[Start of SUPPLIED PASSAGE]

In 2016, the purchase went ahead, and the planning application for the redevelopment was approved by Bath and North East Somerset Council in September 2017. Remodelling and refurbishment was again designed by Grimshaw Architects, and the building was opened as the Locksbrook Campus in October 2019.

Academic profile

Rankings and reputation

 
In 2005, 2006 and 2008 the university was named in the top 10 modern British universities by The Sunday Times, at positions 8, 5 and 8 respectively. The university was again ranked 8th best modern university in the UK by The Sunday Times in their 2016 university guide.

According to the 2014 Research Excellence Framework assessment, 51% of the research undertaken at the university was either world-leading or internationally significant, up from 19% in 2008. Acceptance rate was 12%.

Bath Spa University was ranked in 2017 as one of the top five creative universities in the UK by Which?s student survey.

[End of SUPPLIED PASSAGE]
[Start of RECORD EXCERPTS]

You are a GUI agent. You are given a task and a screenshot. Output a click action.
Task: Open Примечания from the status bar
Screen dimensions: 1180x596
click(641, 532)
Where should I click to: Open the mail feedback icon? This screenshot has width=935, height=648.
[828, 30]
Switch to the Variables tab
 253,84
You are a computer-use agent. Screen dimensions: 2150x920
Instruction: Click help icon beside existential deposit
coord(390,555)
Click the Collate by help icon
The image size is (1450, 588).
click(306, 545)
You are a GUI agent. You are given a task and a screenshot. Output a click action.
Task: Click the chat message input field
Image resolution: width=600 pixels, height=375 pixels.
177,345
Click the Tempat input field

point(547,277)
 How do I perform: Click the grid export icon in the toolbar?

[End of RECORD EXCERPTS]

■ BRIEF A: In the Bath Spa University passage, when was the redeveloped building opened as the Locksbrook Campus?
■ BRIEF B: Carry the Bath Spa University passage forward from its final sentence.

■ WRITTEN RESPONSE A: October 2019

■ WRITTEN RESPONSE B:
 Partnership and collaboration 
The university has formed partnerships with a number of regional Further Education Colleges and institutions. Under the partnership, students take the first year of their higher education course in their local college and, if successful, the rest of their course at Bath Spa University. The British and Irish Modern Music Institute campus in Bristol has all of its courses verified by Bath Spa University.
 
The partners are:
Circomedia
City of Bath College
City of Bristol College
New College, Swindon
Weston College
Wiltshire College at Trowbridge and Salisbury
British and Irish Modern Music Institute in Bristol

 Student satisfaction 

The university has seen a significant dip in student satisfaction in recent years, slipping to 113th place in the UK with an overall satisfaction rate of 71.7% in 2021 according to the Office for Students.  In 2015, by contrast, Bath Spa University was ranked joint 20th in the United Kingdom with 90% student satisfaction, 4% above the national average of 86%. In 2013 and 2014, student satisfaction was 87% and 89% respectively.

 Student life 

 Student accommodation 

The university currently offers accommodation to 2,264 students in several locations around the Bath area, as well as on its main Newton Park campus.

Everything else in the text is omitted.